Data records
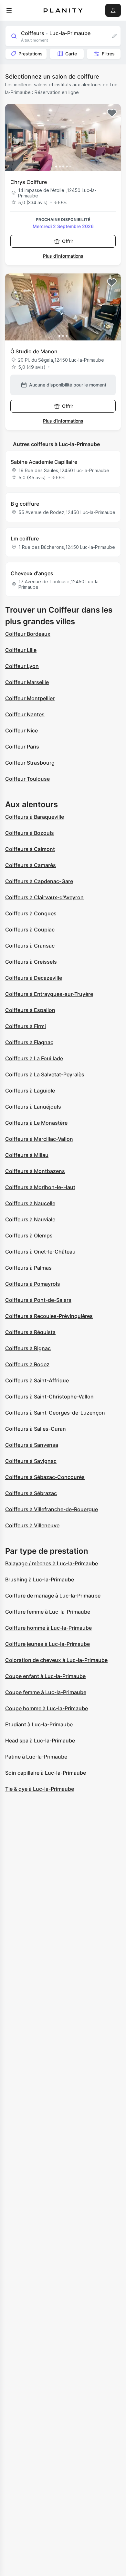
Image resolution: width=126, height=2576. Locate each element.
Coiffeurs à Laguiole (30, 1090)
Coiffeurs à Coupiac (30, 929)
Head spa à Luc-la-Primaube (40, 1740)
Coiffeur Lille (21, 650)
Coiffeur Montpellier (30, 698)
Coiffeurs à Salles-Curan (35, 1429)
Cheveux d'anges (32, 573)
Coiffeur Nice (21, 730)
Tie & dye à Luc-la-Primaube (39, 1789)
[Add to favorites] (112, 113)
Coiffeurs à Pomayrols (32, 1284)
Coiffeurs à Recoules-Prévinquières (49, 1316)
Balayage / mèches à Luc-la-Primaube (51, 1563)
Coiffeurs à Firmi (25, 1026)
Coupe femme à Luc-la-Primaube (45, 1692)
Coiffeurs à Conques (31, 913)
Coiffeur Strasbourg (30, 762)
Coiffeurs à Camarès (30, 865)
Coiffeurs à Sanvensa (31, 1445)
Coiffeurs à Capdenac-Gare (39, 881)
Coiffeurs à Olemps (29, 1235)
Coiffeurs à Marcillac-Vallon (39, 1139)
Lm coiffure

- _WHAT TO DO_: Tally the lines of the records that contain the word "Primaube" and state the total alone.

- _SOLUTION FOR THIS TASK_: 4